À 63 ans, Marcie Flax a la peau ravagée de ceux qui ont trop fumé, pendant trop longtemps. C'est d'ailleurs pour griller une cigarette qu'elle grelotte dehors, en ce samedi frisquet, entre deux séances d'appels destinés à faire sortir le vote en faveur de Barack Obama.

Nous sommes aux bureaux des Travailleurs unis de l'automobile de Springfield, une petite ville de l'Ohio, à 70 kilomètres à l'ouest de Columbus. En 2011, Springfield a décroché le titre peu enviable de la ville la plus malheureuse des États-Unis, décerné par Gallup. Dans les années 80, Newsweek l'avait pourtant décrite comme «une ville de rêve.» Mais c'était avant que le déclin industriel ne s'abatte sur le Midwest américain. Avant, aussi, qu'une nouvelle crise ne terrasse le secteur de l'auto, dévastant la base économique de Springfield.

Marcia Flax travaille depuis 34 ans pour le fabricant de camions Navistar. Jadis, 7000 travailleurs y gagnaient un salaire suffisant pour faire vivre une famille. Mais les derniers 15 ans ont été un cauchemar. Marcia Flax a connu deux mises à pied et six mois de grève. «Je suis passée à un cheveu de perdre ma maison!»

Avec ses 800 employés, Navistar n'était plus que l'ombre d'elle-même. Avec des effets en cascade sur toute la ville.

Mais depuis peu, les choses changent. «Nous n'avons pas eu d'embauche pendant une décennie, et depuis un an, 160 ouvriers ont été rappelés», dit le président du syndicat local, Jason Barlow.

Mieux: Navistar vient d'annoncer le déménagement d'une partie de sa production de Garland, au Texas, vers Springfield. «C'est la meilleure nouvelle depuis 30 ans. Nous avons traversé des temps difficiles, mais c'est fini!», exulte Marcia Flax.
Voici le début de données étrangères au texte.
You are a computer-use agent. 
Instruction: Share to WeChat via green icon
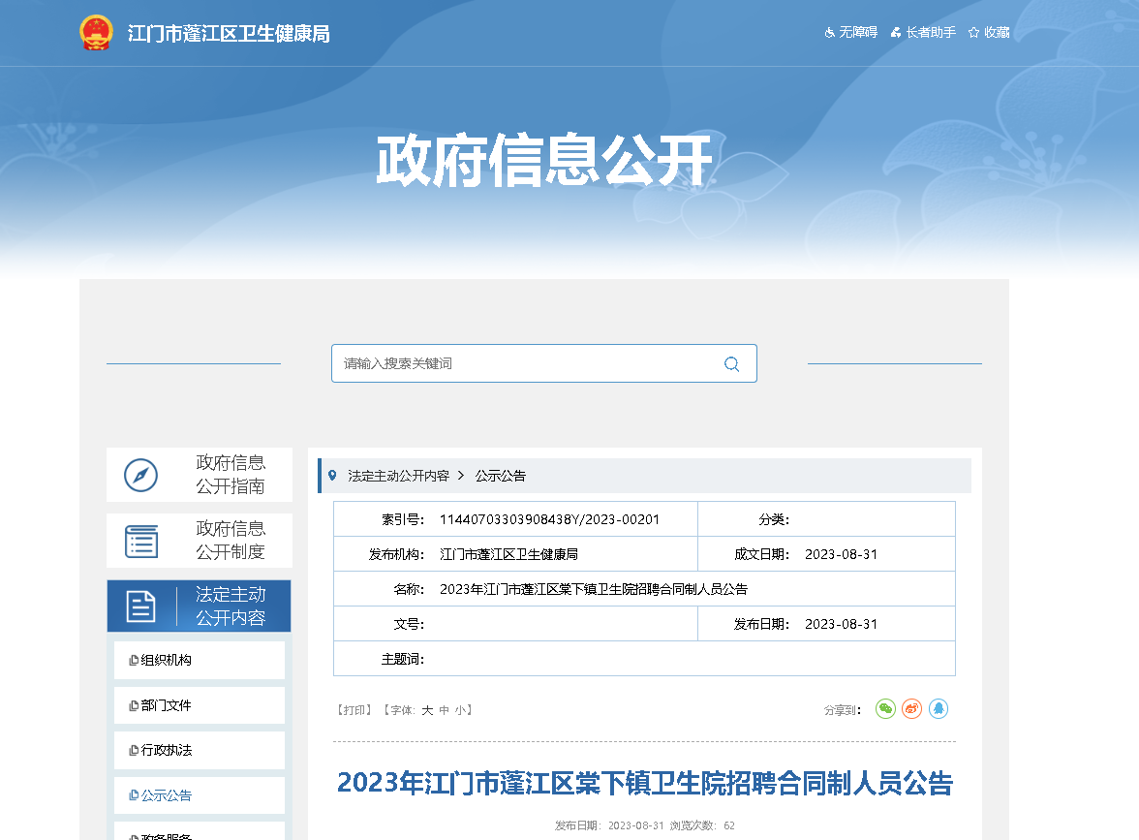[x=885, y=709]
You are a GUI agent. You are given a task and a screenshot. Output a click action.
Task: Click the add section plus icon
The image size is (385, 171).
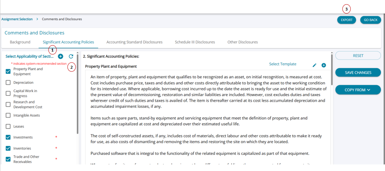[61, 56]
Les habitants de Springfield ne partagent pas tous son optimisme. Les nouveaux employeurs de Springfield, comme les compagnies d'assurances Code Bleu et Assurent, paient à peine le salaire minimum. Il faut souvent combiner deux emplois pour boucler les fins de mois.

Mais plusieurs entrevoient une lueur rose à l'horizon. Car on embauche aussi chez Honda, qui agrandit son usine d'Anna, à quelques dizaines de kilomètres de Springfield. Plus loin, il y a de nouveaux investissements chez GM, à Lordstown. Et chez Jeep, à Toledo. Les fournisseurs de pièces de Springfield voient poindre la fin du marasme.

Déjà, dans le comté de Clark, qui abrite Springfield, le taux de chômage a baissé à 6,9%, un point sous la moyenne nationale.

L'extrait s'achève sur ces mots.